*** Opening Records ***

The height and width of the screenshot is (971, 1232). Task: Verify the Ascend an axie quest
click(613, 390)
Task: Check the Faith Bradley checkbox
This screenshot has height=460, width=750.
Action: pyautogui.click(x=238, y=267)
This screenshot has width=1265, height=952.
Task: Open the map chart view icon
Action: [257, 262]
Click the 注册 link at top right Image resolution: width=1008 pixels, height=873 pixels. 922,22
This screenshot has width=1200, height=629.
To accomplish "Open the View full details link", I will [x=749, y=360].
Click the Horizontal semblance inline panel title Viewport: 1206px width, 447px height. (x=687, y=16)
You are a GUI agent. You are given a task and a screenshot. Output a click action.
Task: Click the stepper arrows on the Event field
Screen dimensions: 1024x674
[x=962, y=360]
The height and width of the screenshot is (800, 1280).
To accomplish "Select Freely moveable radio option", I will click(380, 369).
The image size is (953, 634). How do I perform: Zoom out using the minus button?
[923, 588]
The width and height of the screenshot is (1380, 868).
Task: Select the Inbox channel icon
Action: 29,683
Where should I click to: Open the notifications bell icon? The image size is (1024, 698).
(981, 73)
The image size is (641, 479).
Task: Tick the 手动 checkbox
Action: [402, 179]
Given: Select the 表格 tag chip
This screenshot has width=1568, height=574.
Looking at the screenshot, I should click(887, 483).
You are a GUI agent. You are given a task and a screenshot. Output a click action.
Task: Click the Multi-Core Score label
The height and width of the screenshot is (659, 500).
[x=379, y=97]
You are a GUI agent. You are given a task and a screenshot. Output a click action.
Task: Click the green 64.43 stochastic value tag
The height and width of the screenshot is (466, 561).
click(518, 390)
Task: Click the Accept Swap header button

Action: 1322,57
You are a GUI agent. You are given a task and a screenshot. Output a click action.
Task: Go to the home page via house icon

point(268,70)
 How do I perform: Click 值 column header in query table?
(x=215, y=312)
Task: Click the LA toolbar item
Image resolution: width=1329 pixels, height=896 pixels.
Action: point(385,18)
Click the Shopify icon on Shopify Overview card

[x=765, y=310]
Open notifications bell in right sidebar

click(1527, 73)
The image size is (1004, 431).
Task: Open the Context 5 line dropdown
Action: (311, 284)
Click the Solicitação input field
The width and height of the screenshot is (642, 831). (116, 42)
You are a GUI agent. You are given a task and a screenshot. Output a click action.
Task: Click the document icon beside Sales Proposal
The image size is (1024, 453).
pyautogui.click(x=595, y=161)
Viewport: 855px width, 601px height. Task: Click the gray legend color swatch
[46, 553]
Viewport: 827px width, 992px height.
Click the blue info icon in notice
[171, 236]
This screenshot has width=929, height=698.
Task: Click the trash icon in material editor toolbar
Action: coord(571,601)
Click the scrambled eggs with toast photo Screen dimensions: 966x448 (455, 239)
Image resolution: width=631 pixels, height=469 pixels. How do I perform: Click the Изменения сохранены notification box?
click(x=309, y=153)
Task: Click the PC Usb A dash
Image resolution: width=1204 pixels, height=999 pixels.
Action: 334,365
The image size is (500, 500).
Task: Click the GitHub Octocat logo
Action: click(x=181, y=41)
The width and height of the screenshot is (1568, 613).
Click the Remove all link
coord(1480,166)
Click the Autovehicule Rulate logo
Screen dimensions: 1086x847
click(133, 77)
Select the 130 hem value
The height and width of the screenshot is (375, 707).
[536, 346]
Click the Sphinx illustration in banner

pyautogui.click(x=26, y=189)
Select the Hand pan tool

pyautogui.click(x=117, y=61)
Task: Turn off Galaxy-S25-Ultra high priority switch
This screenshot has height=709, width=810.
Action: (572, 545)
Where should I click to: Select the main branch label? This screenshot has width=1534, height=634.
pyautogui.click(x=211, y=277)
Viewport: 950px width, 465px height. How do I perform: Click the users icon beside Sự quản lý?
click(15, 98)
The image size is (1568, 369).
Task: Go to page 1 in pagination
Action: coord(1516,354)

*** Closing Records ***

- **Task description**:
If a line in the listing has "will" in it, report that line.

- **Result below**:
To accomplish "Open the View full details link", I will [x=749, y=360].
To accomplish "Select Freely moveable radio option", I will click(380, 369).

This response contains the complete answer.